**What to do**:
The response must match the data below exactly, line for line.

Entries taken from a collection
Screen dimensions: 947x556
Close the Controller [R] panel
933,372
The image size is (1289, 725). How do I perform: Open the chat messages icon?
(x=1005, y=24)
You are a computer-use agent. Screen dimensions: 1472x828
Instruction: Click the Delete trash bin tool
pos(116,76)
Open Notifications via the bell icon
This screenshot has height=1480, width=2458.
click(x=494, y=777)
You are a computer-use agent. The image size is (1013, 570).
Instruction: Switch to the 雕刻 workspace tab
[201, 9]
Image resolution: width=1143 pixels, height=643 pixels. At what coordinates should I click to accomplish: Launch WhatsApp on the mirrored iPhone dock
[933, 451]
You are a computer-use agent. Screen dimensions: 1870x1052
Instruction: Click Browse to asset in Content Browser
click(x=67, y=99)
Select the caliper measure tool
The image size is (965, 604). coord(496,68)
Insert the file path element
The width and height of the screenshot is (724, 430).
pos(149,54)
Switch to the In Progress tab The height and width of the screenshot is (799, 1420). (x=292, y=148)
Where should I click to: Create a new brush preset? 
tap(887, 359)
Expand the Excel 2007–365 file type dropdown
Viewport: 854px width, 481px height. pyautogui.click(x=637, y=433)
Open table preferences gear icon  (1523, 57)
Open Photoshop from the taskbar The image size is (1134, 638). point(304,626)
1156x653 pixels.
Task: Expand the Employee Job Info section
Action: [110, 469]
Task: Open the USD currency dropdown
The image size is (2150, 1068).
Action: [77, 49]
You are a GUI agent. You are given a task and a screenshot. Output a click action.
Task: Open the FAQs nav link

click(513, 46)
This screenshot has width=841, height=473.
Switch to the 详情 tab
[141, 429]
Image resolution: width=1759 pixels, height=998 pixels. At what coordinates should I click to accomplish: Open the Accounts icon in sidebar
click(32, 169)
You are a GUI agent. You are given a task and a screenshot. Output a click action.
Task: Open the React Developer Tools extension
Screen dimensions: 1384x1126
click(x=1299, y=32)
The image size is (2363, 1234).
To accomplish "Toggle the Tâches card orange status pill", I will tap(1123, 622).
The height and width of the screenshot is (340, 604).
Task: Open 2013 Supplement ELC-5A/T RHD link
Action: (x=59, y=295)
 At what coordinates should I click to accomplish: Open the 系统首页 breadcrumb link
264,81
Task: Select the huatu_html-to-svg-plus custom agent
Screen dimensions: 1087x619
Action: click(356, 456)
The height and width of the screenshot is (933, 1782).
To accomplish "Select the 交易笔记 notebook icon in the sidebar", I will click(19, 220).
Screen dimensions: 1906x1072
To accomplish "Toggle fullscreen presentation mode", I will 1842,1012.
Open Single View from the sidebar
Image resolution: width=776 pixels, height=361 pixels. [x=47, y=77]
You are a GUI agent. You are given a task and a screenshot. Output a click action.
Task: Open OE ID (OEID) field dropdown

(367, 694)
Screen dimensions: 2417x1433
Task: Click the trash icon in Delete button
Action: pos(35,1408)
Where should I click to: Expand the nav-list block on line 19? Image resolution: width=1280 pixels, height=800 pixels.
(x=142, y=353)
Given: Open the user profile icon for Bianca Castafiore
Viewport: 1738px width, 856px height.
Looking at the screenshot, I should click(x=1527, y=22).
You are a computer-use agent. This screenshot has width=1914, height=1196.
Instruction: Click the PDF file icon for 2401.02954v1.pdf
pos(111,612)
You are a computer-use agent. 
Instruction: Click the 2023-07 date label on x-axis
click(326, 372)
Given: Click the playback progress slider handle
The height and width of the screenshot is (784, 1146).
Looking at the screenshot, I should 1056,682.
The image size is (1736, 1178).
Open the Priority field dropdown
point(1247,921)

**Output**:
Screen dimensions: 947x556
Close the Controller [R] panel
933,372
The image size is (1289, 725). How do I perform: Open the chat messages icon?
(x=1005, y=24)
You are a computer-use agent. Screen dimensions: 1472x828
Instruction: Click the Delete trash bin tool
pos(116,76)
Open Notifications via the bell icon
This screenshot has height=1480, width=2458.
click(x=494, y=777)
You are a computer-use agent. The image size is (1013, 570).
Instruction: Switch to the 雕刻 workspace tab
[201, 9]
Image resolution: width=1143 pixels, height=643 pixels. At what coordinates should I click to accomplish: Launch WhatsApp on the mirrored iPhone dock
[933, 451]
You are a computer-use agent. Screen dimensions: 1870x1052
Instruction: Click Browse to asset in Content Browser
click(x=67, y=99)
Select the caliper measure tool
The image size is (965, 604). coord(496,68)
Insert the file path element
The width and height of the screenshot is (724, 430).
pos(149,54)
Switch to the In Progress tab The height and width of the screenshot is (799, 1420). (x=292, y=148)
Where should I click to: Create a new brush preset? 
tap(887, 359)
Expand the Excel 2007–365 file type dropdown
Viewport: 854px width, 481px height. pyautogui.click(x=637, y=433)
Open table preferences gear icon  (1523, 57)
Open Photoshop from the taskbar The image size is (1134, 638). point(304,626)
1156x653 pixels.
Task: Expand the Employee Job Info section
Action: [110, 469]
Task: Open the USD currency dropdown
The image size is (2150, 1068).
Action: [77, 49]
You are a GUI agent. You are given a task and a screenshot. Output a click action.
Task: Open the FAQs nav link

click(513, 46)
This screenshot has width=841, height=473.
Switch to the 详情 tab
[141, 429]
Image resolution: width=1759 pixels, height=998 pixels. At what coordinates should I click to accomplish: Open the Accounts icon in sidebar
click(32, 169)
You are a GUI agent. You are given a task and a screenshot. Output a click action.
Task: Open the React Developer Tools extension
Screen dimensions: 1384x1126
click(x=1299, y=32)
The image size is (2363, 1234).
To accomplish "Toggle the Tâches card orange status pill", I will tap(1123, 622).
The height and width of the screenshot is (340, 604).
Task: Open 2013 Supplement ELC-5A/T RHD link
Action: (x=59, y=295)
 At what coordinates should I click to accomplish: Open the 系统首页 breadcrumb link
264,81
Task: Select the huatu_html-to-svg-plus custom agent
Screen dimensions: 1087x619
Action: click(356, 456)
The height and width of the screenshot is (933, 1782).
To accomplish "Select the 交易笔记 notebook icon in the sidebar", I will click(19, 220).
Screen dimensions: 1906x1072
To accomplish "Toggle fullscreen presentation mode", I will 1842,1012.
Open Single View from the sidebar
Image resolution: width=776 pixels, height=361 pixels. [x=47, y=77]
You are a GUI agent. You are given a task and a screenshot. Output a click action.
Task: Open OE ID (OEID) field dropdown

(367, 694)
Screen dimensions: 2417x1433
Task: Click the trash icon in Delete button
Action: pos(35,1408)
Where should I click to: Expand the nav-list block on line 19? Image resolution: width=1280 pixels, height=800 pixels.
(x=142, y=353)
Given: Open the user profile icon for Bianca Castafiore
Viewport: 1738px width, 856px height.
Looking at the screenshot, I should click(x=1527, y=22).
You are a computer-use agent. This screenshot has width=1914, height=1196.
Instruction: Click the PDF file icon for 2401.02954v1.pdf
pos(111,612)
You are a computer-use agent. 
Instruction: Click the 2023-07 date label on x-axis
click(326, 372)
Given: Click the playback progress slider handle
The height and width of the screenshot is (784, 1146).
Looking at the screenshot, I should 1056,682.
The image size is (1736, 1178).
Open the Priority field dropdown
point(1247,921)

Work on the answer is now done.